Most unexpectedly, the 11 species can synthesize unsaturated fatty acids and complex lipids such as steroids [37]. In particular, Gemmata spp. can synthesize C30 sterols such as lanosterol, which are speculated to regulate membrane fluidity in the characteristic internal membranes of planctomycetes [18]. Although R. baltica is not capable of utilizing methanol, methylamine, or methylsulfonate [20], we detected biosynthetic genes for zeatin, steroids, steroid hormones, carotenoids, ubiquinones, and other terpenoid quinones in all 11 genomes. In addition, we found an intact mevalonate pathway conserved among the 11 species that produces the precursor of the terpenoid backbone, which indicates that Planctomycetaceae species are capable of synthesizing complex compounds. Schlesner et al. [6] found that the absorption spectrum of a methanol extract peaks at 495 nm and forms two shoulders at 460 and 520 nm, which are similar to that of carotene. However, few homologous genes related to steroid and carotene biosynthesis were found, which illustrates that the conserved domains of functional genes have been replaced during evolution or that these species use new biosynthetic pathways.
Leary et al. [38] cloned the rpoN gene from P. limnophilus that encodes alternative sigma factor σ54, which is involved in diverse metabolic functions such as nitrogen fixation, hydrogen metabolism, and degradation of aromatic compounds, and they demonstrated complementation in a Salmonella typhimurium mutant. Analysis of the core metabolic pathways of the 11 species revealed that all of them shared metabolic pathways for degrading diverse toxic compounds, including ethylbenzene, aminobenzoate, naphthalene, chloroalkane, polycyclic aromatic hydrocarbon, toluene, bisphenol, benzoate, chlorocyclohexane, and chlorobenzene (Supplementary Fig. S3). This finding indicates that these species may have potential applications in environmental management. We marked the metabolic pathways for degrading aromatic compounds with bold rectangle in supplementary fig. S3. On the other hand, these species possess genes for synthesizing streptomycin and other antibiotics, such as tetracycline, ansamycins, vancomycin, novobiocin, butirosin, and neomycin. Furthermore, we also found biosynthetic genes for alkaloids, which are mostly toxic to humans.
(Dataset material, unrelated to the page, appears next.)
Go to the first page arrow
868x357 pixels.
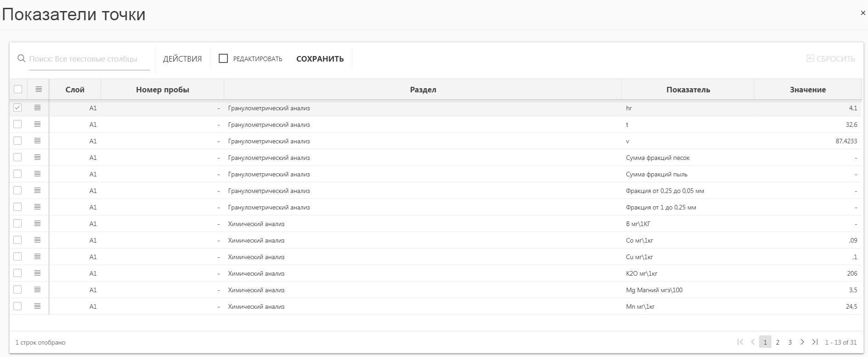740,342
Despite the ABC transporter system has been found in R. baltica [34], [35], F-type ATPases and ATP-binding cassette transporters were detected in all the 11 species (Supplementary Fig. S3). After analyzing the core metabolic pathways, we found a high level of two-component systems, which verify that these species possess complex regulatory systems for adapting to their physiological and functional complexity. Actually, Planctomycetaceae species have an ICM structure [18], which is unusual in prokaryotic and eukaryotic species (Fig. 4C). However, its composition and function remain unclear. We inferred that two-component systems widely regulate the life cycle by phosphorylation/dephosphorylation based on a phosphotransferase system (PTS) in the 11 species.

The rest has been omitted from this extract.